The last two days I've been focused on remedying some computer issues that have been plaguing me. The thesaurus wasn't installed in Open Office on my new Linux laptop. When I'm at an absolute stall in my writing, I live and die by the thesaurus. I'll just go trolling around in Visual Thesaurus until I stumble on a word that gathers more words around it. Eventually, I end up with a sentence. So I'd been trying to figure out how to get my Open Office thesaurus function to work and was messing around with command prompts which ended up royally screwing up my operating system to the point that I couldn't save a document without the Open Office program crashing. Not good. So I had to roll my laptop back to the factory settings by booting it off of the recovery disc. While trying to accomplish this, I inadvertently wiped the hard drive on my desktop. This could easily have been a major disaster, but I'm very diligent about backing up my files. As it stands, I have all of my most important works backed up on a thumb drive and an external hard drive. I have over 500 poems that I'd hate to loose. But I could never loose all of them in a single, catastrophic event because the bulk of them are backed up on pathetic.org and the earliest works are stored on floppy disks. And of course my Project Reach files are all on my laptop, desktop and on my USB flash drive. The completed chapters are further safeguarded by being uploaded online as Google Docs.

So after toasting all the data on my desktop, I just went ahead and installed Ubuntu on it and will work on moving my files over from the external hard drive this weekend or over Christmas break. So I'm all converted to Linux now. That's progress.

Having my head all junked up with tech, I wasn't in the right state of mind to write David, but I did work on a poem I began jotting down while at work. I haven't written a poem in more than months; it's been whole seasons since I've completed a verse. But this piece, although slightly disjointed, is good. It's not 'there' yet, and I'll likely make at least two more editing passes at it, but it felt really good to output some verse. I can feel MarLo in this one. Or maybe there's just a lot of me in MarLo.

I have been meaning for a few months to send out a round of poetry submissions, but never followed through on my intentions due to computer and printer issues. I was shocked to realize that I haven't published any verse since 2006, and even that was a piece from 2005. It's just ridiculous to think that I haven't sent any submissions out in over two years because some of my absolute best works (or at least my current favorites) came out of 2007 and 2006. I have a list of journals and magazines that I've checked out. It's just a matter of choosing appropriate pieces for the forum, formatting to the publisher's standards, taking that deep, sickening breath, and hitting the send button (or dropping the letter in the mailbox).
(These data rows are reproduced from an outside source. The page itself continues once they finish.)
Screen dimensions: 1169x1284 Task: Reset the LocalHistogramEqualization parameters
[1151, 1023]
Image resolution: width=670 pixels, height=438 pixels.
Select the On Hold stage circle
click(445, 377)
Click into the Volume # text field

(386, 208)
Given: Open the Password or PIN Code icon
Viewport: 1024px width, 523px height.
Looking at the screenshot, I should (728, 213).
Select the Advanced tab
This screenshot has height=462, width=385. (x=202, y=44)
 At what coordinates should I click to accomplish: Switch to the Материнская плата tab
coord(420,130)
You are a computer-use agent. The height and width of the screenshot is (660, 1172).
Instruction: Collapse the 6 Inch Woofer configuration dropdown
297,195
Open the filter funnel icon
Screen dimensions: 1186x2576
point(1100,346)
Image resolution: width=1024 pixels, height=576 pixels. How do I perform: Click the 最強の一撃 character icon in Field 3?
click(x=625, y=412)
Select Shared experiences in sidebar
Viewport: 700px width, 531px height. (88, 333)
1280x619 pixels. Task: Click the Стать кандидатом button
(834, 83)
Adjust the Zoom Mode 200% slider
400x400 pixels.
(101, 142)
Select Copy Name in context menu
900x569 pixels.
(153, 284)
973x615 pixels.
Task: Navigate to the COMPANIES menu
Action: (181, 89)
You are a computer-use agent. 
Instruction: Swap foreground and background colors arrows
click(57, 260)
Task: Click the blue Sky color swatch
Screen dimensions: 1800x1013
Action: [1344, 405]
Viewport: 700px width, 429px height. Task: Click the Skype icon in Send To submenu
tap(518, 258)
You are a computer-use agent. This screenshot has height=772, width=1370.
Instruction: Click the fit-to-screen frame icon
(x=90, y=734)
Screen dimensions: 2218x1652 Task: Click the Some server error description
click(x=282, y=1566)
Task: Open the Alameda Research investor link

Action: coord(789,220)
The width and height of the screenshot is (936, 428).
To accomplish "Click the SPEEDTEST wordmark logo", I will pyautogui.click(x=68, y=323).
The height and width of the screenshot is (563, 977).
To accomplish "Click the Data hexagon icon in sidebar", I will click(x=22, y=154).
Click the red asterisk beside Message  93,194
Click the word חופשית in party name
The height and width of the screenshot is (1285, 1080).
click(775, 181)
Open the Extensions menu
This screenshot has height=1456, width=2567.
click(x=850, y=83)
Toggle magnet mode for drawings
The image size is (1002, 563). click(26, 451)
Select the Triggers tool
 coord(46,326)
I fully intend on seeking to publishing at least a half dozen of my better poetic works this coming year in an attempt to beef up my credits so that when Project Reach is finished and I send out queries to agents, mine will perhaps be slightly more appealing than those of other freshman novelists who maybe have no publishing credits at all.

It will be a big help during this submission push to have a functioning printer. I've gone years without a printer at home because my Epson, though technically still functional, was such a pain about the ink cartridges always being full and I could never afford to keep all seven of them in supply. Eventually the nozzles clogged to an insupportable degree and I just gave up using it altogether. But for Christmas, I bought my mother a color copier, printer, fax, scanner combo. One of her hobbies is to color copy her snapshots and cut them out to make collages. It's not even in the same league as scrapbooking, but she enjoys it immensely. She used to drive all the way into the next town to go to the offices of the local newspaper and pay 75 cents a page to make color copies on their machine. So I got her a Brother color copier/printer for Christmas. It's got big, back lit, mom-friendly buttons and only four ink cartridges, the refills for which are the least expensive of all the major brands. I keep it on my desk hooked up to my desktop computer upon her insistence, and I'm very happy with it.

In addition to sending out a round of poetry submissions, I also dream of applying to some local artist residency programs. I should fill out the applications I've had lying on my desk for over a year now. It would be good for me to sequester myself for the purpose of writing. I just find it so difficult to get anything written in the evenings when my brain is out of juice for the day. I did get to snatch a few minutes of time to write at work today. 36 minutes to be exact. This was broken up into about five separate intervals of varying lengths. But in those few short interludes I was able to fix a transition in Chapter 3 that had been bothering me and extend he narrative by about three lines. That doesn't sound like much, but it's a lot of progress in such a short time. I take it as further testament to the fact that I do my best work during the day when I'm working and not free to write.